Explore the material:
1. List every figure that the article on face mask fines gives about police recruits, with what each figure counts.
2. Write a continuation of the article on face mask fines, starting after its last sentence.

Given text:
####

$179,000 in face mask fines so far

Some $179,000 in fines have been incurred by the public since the T&T Police Service began enforcing the face mask law last Friday.

Deputy Commissioner of Police Jayson Forde confirmed how many people had been charged under the law recently implemented to prevent community spread of the COVID-19 virus during the T&T Police Service press briefing at the Police Administration building in Port-of-Spain yesterday.

“So far, I can give you mask wearings, from last week Friday to present, 179 have been charged so far. What I want to impress is that is 179 multiplied by $1,000. So I want really to exalt to the population, because as uncomfortable as it might be, study those thousand dollars that you have to expend just because you want to be rebellious,” Forde said.

The Deputy Commissioner also confirmed that up to yesterday, over 80 police recruits out of the 198 housed at the Police Academy in St James had tested positive for COVID-19.

Last week, the TTPS confirmed that 32 recruits had tested positive for the virus, with the Ministry of Health confirming a further 43 in its morning release yesterday.

Commissioner of Police Gary Griffith, however, defended keeping the St James Barracks open, despite it being listed as a learning institution which, under the public ordinance, should be closed during this pandemic period.

####

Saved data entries
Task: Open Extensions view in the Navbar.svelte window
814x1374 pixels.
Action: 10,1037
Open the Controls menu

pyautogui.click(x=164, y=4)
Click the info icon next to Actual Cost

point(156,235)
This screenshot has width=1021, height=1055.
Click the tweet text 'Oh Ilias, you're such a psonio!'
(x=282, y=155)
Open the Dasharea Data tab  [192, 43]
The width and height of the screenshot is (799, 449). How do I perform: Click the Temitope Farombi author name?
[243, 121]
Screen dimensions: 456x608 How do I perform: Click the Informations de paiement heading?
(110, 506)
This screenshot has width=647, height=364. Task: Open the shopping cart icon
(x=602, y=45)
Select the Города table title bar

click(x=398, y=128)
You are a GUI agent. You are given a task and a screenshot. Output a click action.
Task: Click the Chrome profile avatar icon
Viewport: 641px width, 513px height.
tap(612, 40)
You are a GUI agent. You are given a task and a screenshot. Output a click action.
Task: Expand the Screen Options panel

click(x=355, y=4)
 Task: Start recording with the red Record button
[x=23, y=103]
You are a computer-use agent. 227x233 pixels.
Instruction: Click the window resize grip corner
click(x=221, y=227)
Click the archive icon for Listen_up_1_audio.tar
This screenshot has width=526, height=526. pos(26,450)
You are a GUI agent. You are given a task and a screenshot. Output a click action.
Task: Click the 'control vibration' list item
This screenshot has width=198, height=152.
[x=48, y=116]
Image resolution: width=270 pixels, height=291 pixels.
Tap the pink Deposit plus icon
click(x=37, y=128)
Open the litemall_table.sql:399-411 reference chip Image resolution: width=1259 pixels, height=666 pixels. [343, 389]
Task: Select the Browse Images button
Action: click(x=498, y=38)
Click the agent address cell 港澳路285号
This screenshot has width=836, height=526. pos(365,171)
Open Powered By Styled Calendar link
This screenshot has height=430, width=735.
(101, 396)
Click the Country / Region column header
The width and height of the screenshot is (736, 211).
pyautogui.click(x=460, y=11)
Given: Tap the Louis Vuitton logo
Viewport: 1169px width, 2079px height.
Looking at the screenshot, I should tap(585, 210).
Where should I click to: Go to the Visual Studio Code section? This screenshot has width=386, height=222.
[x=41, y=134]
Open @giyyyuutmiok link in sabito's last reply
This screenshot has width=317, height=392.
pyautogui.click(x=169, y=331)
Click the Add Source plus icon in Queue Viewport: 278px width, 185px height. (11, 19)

####

Answers for this exercise:
1.
- 198: the recruits housed at the Police Academy in St James
- Over 80: the recruits who had tested positive for COVID-19 up to yesterday
- 32: the recruits the TTPS confirmed last week had tested positive
- 43: the further recruits the Ministry of Health confirmed in its morning release yesterday

2.
“It was an essential service and we got the relevant and requisite permission from the Ministry of National Security,” said Griffith.

“The Ministry of National Security gave us permission to train our police officers. For instance, we are about to launch the Coastal and Patrol Marine Unit. But the ordinance says you’re not supposed to go in the water.

“But we need that training for our officers to get that unit out as quick as possible to secure our borders. So certain exceptions will be made. But when we make the request we must adhere to the regulations outside of that,” Griffith said.

The top cop also rubbished claims that the reduced crime statistics were due to the pandemic, as he noted that during such events, traditional drivers of criminal activity such as unemployment have increased.

The TTPS recorded reductions in murders and violent and sexual crimes up to August 2020, in comparison to the same period last year. White-collar crime reports were also reportedly down for the same period.